Abstract

Escherichia coli (E. coli) produces disseminated infections of the urinary tract, blood, and central nervous system where it encounters professional phagocytes such as macrophages, which utilize reactive nitrogen intermediates (RNI) to arrest bacteria. In vitro, extraintestinal pathogenic E. coli (ExPEC) can survive within bone marrow-derived macrophages for greater than 24 h post-infection within a LAMP1+ vesicular compartment, and ExPEC strains, in particular, are better adapted to intracellular macrophage survival than commensal strains (Bokil et al., 2011). This protocol details an intracellular murine macrophage-like cell infection, including modulation of the host nitrosative stress response, to model this host-pathogen interaction in vitro.

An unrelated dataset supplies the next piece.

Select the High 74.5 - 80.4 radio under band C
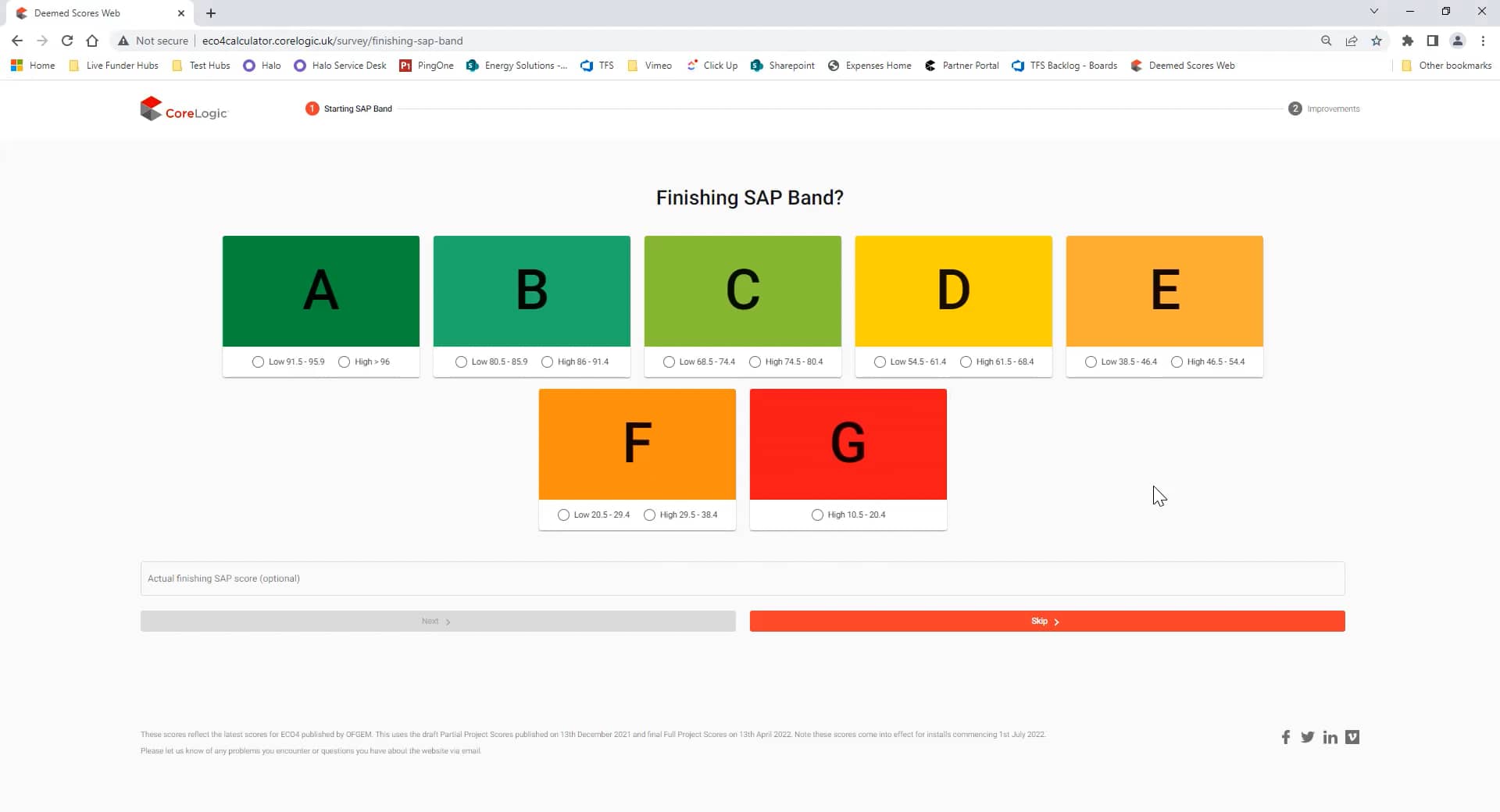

To accomplish this, RAW 264.7 murine macrophage-like cells are pre-incubated with either L-arginine, an NO precursor, or IFNγ to yield a high nitric oxide (NO) physiological state, or L-NAME, an inducible NO synthase (iNOS)-specific inhibitor, to yield a low NO physiological state. This protocol has been successfully utilized to assess the contribution of a novel ExPEC regulator to intracellular survival and the nitrosative stress response during macrophage infections (Bateman and Seed, 2012), but can be adapted for use with a variety of E. coli strains or isogenic deletions.